The ECLGS scheme is the biggest fiscal component of the INR 20-lakh crore Self-Reliant India Mission package announced by Finance Minister Nirmala Sitharaman in May.
To ensure that the scheme achieve its objective of providing adequate liquidity to the MSME segment during the current difficult period, the finance ministry has regularly held meetings with the banks.
A finance ministry statement said that banks from both the public and private sector have contributed to the success of the ECLGS. Loan amounts sanctioned by Public Sector Banks increased to INR 72,820.26 crore, of which INR 52,013.73 crore has been disbursed as of August 3.
Similarly, private banks sanctioned loans to the tune of INR 64,766.28 crore while disbursed INR 40,076.52 crore.
The scheme would help more than 30 lakh units of MSMEs and other businesses restart their businesses post the lockdown.
As part of the Aatmanirbhar package, the government had announced its plans for INR 3-lakh crore as an additional credit to MSMEs and small businesses.
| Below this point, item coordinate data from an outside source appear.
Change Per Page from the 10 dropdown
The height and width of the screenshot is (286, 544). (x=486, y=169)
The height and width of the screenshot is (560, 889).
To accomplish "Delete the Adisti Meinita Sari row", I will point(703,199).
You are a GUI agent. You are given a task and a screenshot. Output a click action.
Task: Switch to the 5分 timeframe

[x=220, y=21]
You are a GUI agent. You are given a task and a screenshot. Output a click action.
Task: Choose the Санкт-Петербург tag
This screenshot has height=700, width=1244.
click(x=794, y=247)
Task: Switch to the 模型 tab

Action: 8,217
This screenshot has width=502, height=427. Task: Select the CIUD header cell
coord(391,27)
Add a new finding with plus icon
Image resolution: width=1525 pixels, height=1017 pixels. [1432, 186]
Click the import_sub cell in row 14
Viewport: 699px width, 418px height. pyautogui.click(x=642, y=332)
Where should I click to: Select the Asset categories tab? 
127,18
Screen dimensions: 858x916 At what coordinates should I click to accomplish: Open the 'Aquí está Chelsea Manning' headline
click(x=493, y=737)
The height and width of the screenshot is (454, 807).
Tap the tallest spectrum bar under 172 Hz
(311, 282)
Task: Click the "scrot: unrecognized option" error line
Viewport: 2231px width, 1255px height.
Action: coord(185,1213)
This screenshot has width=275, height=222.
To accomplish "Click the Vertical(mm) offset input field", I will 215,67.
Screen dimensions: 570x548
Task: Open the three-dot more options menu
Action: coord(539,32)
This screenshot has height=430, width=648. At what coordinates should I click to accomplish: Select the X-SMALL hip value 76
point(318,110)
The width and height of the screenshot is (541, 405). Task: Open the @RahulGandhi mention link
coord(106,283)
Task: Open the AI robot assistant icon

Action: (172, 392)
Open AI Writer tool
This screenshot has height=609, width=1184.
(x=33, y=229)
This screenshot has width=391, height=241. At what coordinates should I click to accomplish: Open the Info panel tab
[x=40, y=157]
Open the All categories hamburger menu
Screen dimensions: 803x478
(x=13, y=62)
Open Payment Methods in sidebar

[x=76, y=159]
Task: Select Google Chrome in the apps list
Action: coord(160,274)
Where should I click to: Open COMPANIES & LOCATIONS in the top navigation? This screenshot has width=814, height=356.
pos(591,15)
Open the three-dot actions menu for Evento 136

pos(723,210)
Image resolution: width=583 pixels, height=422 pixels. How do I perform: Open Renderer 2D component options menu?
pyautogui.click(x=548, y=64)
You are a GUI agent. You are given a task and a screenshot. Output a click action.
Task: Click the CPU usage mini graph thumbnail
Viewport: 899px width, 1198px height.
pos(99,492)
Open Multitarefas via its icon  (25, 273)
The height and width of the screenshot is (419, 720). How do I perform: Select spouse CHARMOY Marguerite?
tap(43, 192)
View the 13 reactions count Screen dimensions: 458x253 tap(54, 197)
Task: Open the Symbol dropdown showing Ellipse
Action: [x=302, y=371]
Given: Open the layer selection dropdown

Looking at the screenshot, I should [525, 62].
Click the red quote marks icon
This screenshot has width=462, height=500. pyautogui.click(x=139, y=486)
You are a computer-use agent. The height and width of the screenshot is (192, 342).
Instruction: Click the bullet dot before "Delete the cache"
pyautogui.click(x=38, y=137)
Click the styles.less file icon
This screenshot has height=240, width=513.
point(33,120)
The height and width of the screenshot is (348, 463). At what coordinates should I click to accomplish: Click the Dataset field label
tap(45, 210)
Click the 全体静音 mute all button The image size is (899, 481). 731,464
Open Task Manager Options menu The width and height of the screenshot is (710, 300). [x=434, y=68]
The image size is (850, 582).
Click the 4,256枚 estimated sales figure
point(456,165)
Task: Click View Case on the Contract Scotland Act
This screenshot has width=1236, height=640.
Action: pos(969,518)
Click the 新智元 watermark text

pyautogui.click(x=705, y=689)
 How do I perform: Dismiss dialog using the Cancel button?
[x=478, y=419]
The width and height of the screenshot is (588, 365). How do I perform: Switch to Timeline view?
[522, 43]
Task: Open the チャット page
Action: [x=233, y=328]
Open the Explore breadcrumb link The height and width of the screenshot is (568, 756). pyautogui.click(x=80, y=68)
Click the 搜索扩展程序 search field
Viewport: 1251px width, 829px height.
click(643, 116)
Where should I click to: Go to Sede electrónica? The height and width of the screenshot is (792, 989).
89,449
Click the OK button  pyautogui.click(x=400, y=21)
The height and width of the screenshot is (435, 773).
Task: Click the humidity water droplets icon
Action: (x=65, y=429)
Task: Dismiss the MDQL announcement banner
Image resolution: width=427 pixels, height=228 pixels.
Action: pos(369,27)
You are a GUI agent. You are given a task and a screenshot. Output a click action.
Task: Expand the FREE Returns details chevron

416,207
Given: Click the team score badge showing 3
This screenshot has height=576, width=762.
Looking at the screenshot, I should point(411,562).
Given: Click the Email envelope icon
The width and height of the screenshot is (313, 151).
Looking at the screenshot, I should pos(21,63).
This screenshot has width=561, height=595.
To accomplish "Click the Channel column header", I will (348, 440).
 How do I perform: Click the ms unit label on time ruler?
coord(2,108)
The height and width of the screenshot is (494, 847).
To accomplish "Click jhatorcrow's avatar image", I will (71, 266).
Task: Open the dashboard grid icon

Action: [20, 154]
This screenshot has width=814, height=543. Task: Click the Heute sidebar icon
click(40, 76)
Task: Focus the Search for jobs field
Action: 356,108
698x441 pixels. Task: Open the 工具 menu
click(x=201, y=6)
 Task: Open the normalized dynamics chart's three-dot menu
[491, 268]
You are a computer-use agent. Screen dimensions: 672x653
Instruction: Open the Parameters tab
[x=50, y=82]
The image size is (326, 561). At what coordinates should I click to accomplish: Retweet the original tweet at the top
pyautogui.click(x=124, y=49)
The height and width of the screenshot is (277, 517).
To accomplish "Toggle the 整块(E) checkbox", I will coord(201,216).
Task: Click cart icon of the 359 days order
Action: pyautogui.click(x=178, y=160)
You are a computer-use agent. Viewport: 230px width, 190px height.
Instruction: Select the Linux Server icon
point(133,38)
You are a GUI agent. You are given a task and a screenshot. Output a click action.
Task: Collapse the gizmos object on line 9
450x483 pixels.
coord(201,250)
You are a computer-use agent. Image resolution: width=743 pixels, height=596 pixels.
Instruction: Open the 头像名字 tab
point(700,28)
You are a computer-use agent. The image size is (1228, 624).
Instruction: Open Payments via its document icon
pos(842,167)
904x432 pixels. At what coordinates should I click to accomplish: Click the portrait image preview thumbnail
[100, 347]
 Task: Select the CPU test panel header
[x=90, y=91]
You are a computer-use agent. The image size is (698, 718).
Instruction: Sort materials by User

Such enterprises were to be eligible to receive up to 20 per cent of their existing borrowing as additional loans at interest rates which were capped. The loan would be available to units with up to INR 25 crore outstanding and turnover of up to INR 100 crore whose accounts are standard.
The units will not have to provide any guarantee or collateral of their own. The amount will be 100 per cent guaranteed by the government of India providing total liquidity of INR 3 lakh crore to more than 45 lakh MSMEs.